TRY IT: Return only the tail of the data below, word for word: the line with "Choose slot 12 radio button" and each line after it through the final one.

[RAW DATA — start]

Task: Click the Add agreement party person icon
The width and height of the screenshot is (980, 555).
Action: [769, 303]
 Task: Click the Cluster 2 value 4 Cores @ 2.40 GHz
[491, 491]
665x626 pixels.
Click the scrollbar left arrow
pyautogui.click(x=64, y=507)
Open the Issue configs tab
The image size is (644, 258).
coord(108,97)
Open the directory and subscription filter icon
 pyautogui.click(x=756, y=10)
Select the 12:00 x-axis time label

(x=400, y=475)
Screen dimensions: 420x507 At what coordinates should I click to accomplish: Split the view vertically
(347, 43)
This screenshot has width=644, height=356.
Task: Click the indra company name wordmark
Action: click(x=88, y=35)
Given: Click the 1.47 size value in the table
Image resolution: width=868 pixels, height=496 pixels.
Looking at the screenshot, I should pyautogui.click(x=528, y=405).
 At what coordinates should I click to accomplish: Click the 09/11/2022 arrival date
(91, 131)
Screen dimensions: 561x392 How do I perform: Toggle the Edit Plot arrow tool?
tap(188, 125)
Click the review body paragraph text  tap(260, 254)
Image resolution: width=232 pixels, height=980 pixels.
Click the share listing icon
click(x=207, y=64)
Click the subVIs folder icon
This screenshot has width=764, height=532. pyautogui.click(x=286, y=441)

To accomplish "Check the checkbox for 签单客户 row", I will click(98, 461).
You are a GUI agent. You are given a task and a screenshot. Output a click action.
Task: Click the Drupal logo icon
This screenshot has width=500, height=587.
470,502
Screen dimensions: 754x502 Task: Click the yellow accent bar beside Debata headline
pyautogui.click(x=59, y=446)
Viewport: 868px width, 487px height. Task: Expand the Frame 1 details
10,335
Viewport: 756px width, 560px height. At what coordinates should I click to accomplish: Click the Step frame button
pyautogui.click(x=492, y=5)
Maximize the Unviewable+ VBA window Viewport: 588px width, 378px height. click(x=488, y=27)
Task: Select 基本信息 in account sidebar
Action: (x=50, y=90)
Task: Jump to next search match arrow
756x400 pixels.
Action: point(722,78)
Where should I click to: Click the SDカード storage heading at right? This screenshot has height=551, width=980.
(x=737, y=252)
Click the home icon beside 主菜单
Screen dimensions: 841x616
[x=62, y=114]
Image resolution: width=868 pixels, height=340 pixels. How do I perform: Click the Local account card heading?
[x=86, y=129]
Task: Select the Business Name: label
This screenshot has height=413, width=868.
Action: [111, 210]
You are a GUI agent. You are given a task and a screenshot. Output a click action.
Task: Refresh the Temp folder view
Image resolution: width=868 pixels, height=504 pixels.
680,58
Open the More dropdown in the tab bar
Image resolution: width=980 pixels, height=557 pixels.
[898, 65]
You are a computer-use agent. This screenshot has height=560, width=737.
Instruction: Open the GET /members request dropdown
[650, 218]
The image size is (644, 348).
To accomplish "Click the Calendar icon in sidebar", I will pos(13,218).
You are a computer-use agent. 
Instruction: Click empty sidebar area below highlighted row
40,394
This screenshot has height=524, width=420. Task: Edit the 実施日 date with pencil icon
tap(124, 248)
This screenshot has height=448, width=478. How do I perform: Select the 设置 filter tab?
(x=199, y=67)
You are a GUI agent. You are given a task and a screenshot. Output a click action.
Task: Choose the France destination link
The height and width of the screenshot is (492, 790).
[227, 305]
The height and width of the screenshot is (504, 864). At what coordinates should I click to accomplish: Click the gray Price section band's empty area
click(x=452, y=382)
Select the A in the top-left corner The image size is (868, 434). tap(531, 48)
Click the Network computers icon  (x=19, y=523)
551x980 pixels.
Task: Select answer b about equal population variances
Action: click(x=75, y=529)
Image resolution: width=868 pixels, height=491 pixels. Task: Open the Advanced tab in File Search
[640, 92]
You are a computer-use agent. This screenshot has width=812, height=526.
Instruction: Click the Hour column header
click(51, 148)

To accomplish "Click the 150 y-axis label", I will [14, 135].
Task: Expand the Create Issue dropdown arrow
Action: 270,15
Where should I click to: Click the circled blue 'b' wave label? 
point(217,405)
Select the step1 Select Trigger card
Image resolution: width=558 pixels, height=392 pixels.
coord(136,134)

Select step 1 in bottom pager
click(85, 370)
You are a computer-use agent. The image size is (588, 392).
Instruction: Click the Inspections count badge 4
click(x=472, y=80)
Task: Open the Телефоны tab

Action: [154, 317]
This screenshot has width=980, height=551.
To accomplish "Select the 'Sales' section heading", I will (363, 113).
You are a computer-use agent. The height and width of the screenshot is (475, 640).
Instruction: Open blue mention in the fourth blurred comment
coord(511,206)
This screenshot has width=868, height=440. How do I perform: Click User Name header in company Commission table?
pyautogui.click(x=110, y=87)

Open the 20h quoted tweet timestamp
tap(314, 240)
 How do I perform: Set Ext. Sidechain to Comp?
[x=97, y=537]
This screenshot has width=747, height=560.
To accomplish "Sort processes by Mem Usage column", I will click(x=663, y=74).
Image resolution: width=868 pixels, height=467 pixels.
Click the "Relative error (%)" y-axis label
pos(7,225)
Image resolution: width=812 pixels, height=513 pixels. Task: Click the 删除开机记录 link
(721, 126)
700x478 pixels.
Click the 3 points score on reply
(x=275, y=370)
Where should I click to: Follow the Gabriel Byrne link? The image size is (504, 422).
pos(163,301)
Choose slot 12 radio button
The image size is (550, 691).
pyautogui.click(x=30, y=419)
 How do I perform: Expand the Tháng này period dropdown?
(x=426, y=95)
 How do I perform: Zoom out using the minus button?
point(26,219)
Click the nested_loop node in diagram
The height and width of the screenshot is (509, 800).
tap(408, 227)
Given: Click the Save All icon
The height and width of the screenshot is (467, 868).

[RAW DATA — finish]

WRITTEN ANSWER:
Choose slot 12 radio button
The image size is (550, 691).
pyautogui.click(x=30, y=419)
 How do I perform: Expand the Tháng này period dropdown?
(x=426, y=95)
 How do I perform: Zoom out using the minus button?
point(26,219)
Click the nested_loop node in diagram
The height and width of the screenshot is (509, 800).
tap(408, 227)
Given: Click the Save All icon
The height and width of the screenshot is (467, 868).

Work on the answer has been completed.